■ Exercise task 1 ■
Rewrite the rows from the first line through the line containing "click(1229, 316)", inclusive, replacing "icon" with "symbol" and changing nothing else. Leave the pictures out of your answer.

━━ Given passage

What are the differences between -matchit- and -reclink-?

Julio Raffo

Join Date: May 2014

Posts: 132
#1

What are the differences between -matchit- and -reclink-?

29 Apr 2016, 11:08

Someone has asked me the above question in a private message, but I guess the answer may interest other Statalist users. Moreover, other people may have a different take on it which may correct or improve my view.

As a starter, both -reclink- and -matchit- share the trait that they can put together two different Stata datasets based on non-exact string keys (i.e. variables). However, they differ in many other functionalities making them sometimes complementary and other alternative.

Last time I've checked, the main difference in favor of -reclink- over -matchit- was that it applied the bigram fuzzy matching to a set of columns of each datasets in one step (allowing also different scores for each pair of columns) . -matchit- can replicate this functionality but in several steps. You need to run -matchit- using the two datafiles syntax for one text column of each dataset and then (after merging the results with the original master and using files) rerun -matchit- using the two columns syntax as many pairs of columns you will like to compare. Another main advantage of -reclink- is the orblock fuctionality, which one colleague told me is very useful. Again, this can also be performed with -matchit- but in two steps. You need first to perform a -joinby- of the master and using datasets by the variable(s) identifying the subgroups; and then apply -matchit- using the two columns syntax.

Another advantage of -reclink- is that it can be faster than -matchit-. But this actually comes in hand with an often hidden disadvantage of -reclink-, which is that it does not report other potential matches for those pairs of records that are exactly the same. Indeed, as -matchit- takes advantage of indexation, it will be faster than -reclink- the less perfect matches there are between the two datasets.

━━━━

■ Exercise task 2 ■
Retype the thread on -matchit- and -reclink- from "Julio Raffo" through "and other alternative.", inclusive.

━━ Input rows

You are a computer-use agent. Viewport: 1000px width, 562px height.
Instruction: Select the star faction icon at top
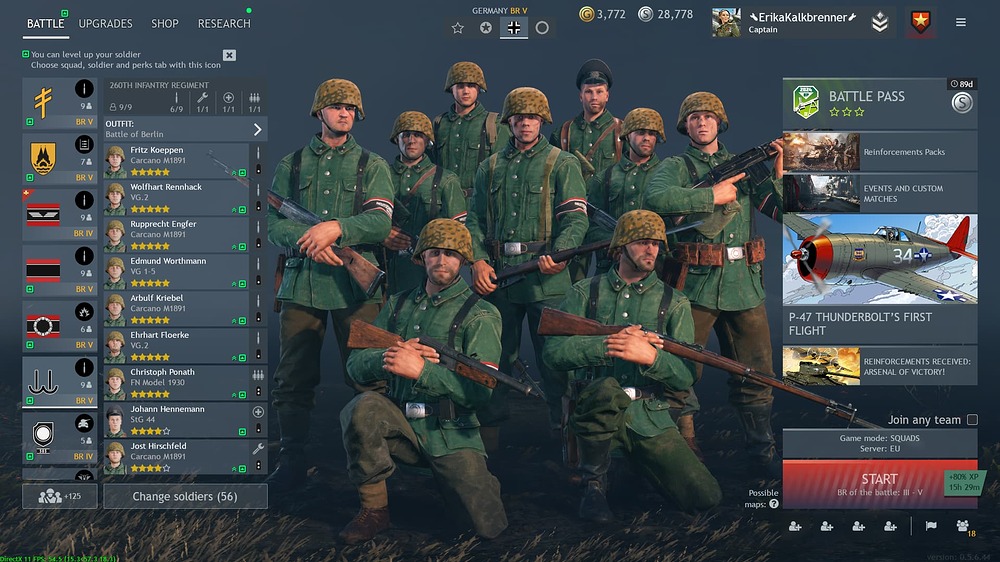click(457, 27)
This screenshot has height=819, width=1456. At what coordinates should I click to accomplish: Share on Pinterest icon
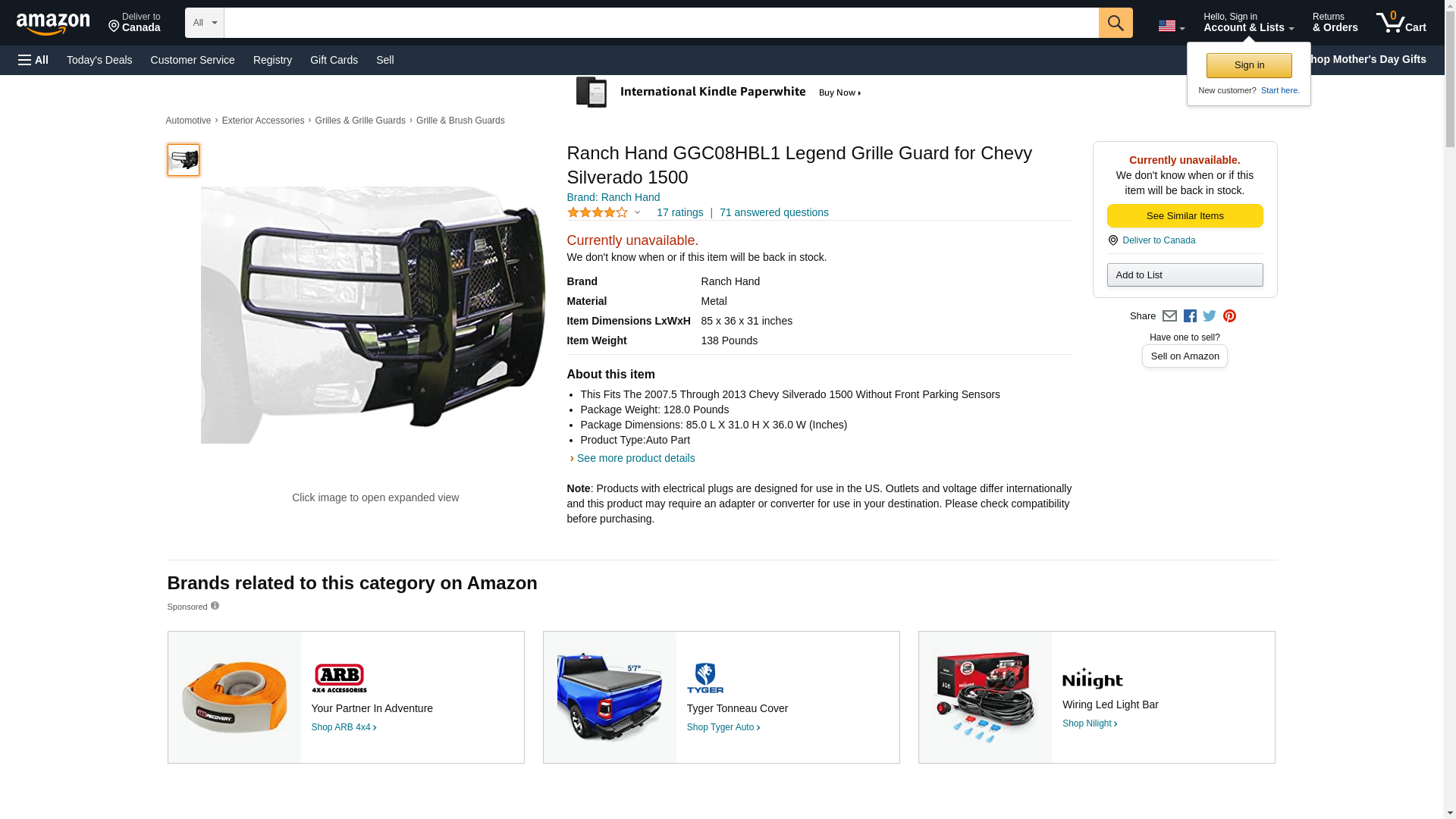click(1229, 316)
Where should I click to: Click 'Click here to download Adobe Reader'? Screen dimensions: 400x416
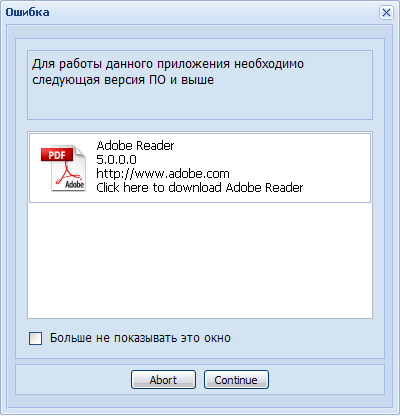(199, 188)
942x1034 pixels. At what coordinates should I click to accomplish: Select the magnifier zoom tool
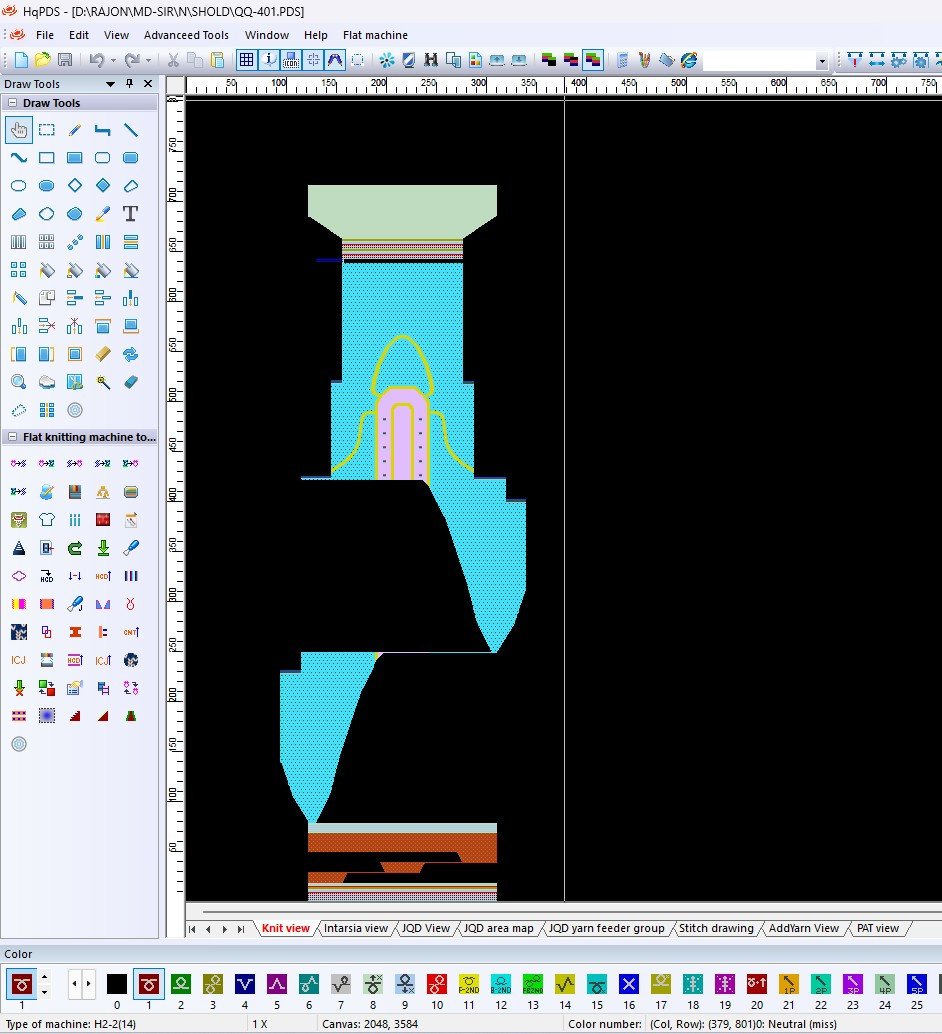(x=18, y=382)
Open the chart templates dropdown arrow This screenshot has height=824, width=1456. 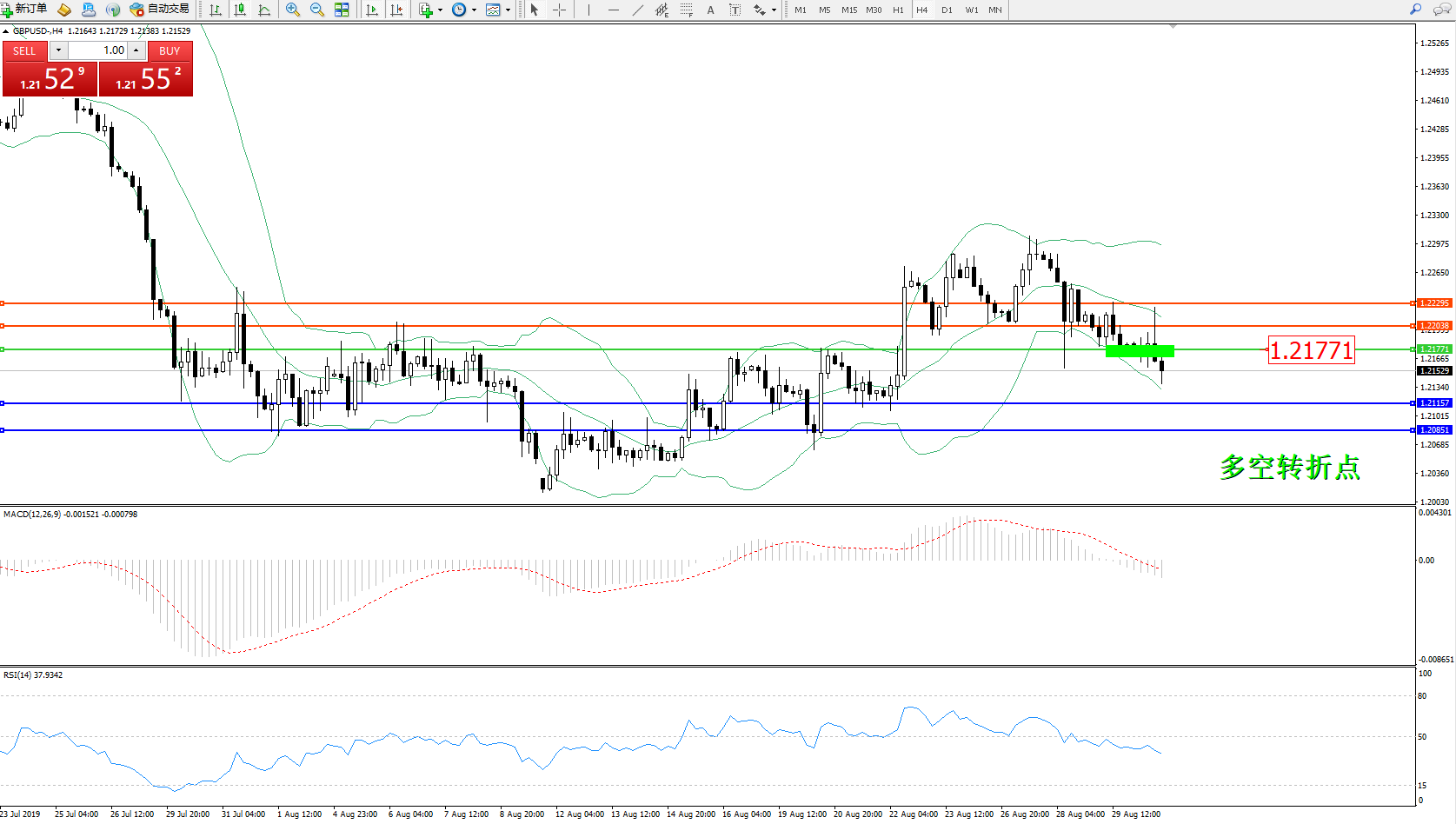[509, 10]
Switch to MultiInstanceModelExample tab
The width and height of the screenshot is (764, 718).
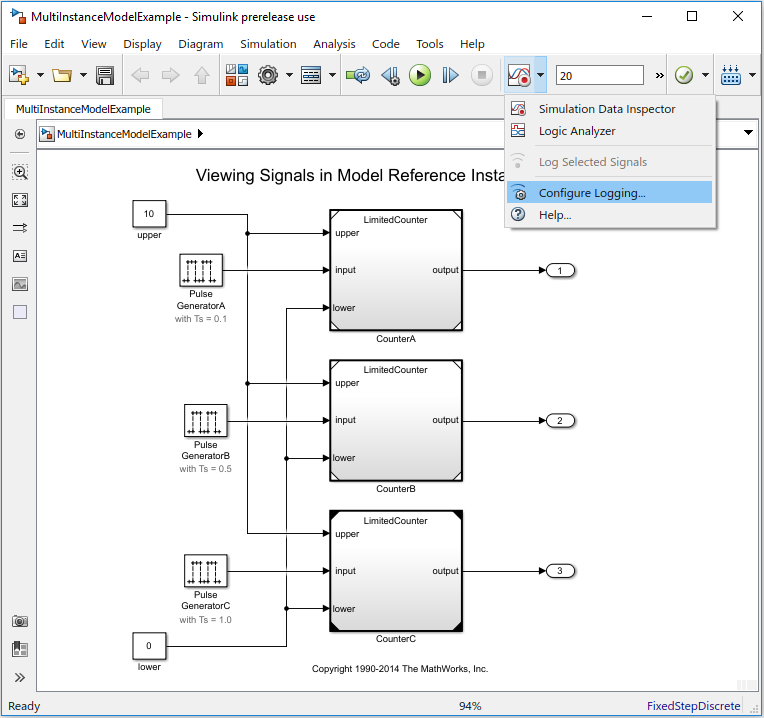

━━━━

■ Final answer 1 ■
You are a computer-use agent. Viewport: 1000px width, 562px height.
Instruction: Select the star faction symbol at top
click(457, 27)
This screenshot has height=819, width=1456. At what coordinates should I click to accomplish: Share on Pinterest symbol
click(1229, 316)

■ Final answer 2 ■
Julio Raffo

Join Date: May 2014

Posts: 132
#1

What are the differences between -matchit- and -reclink-?

29 Apr 2016, 11:08

Someone has asked me the above question in a private message, but I guess the answer may interest other Statalist users. Moreover, other people may have a different take on it which may correct or improve my view.

As a starter, both -reclink- and -matchit- share the trait that they can put together two different Stata datasets based on non-exact string keys (i.e. variables). However, they differ in many other functionalities making them sometimes complementary and other alternative.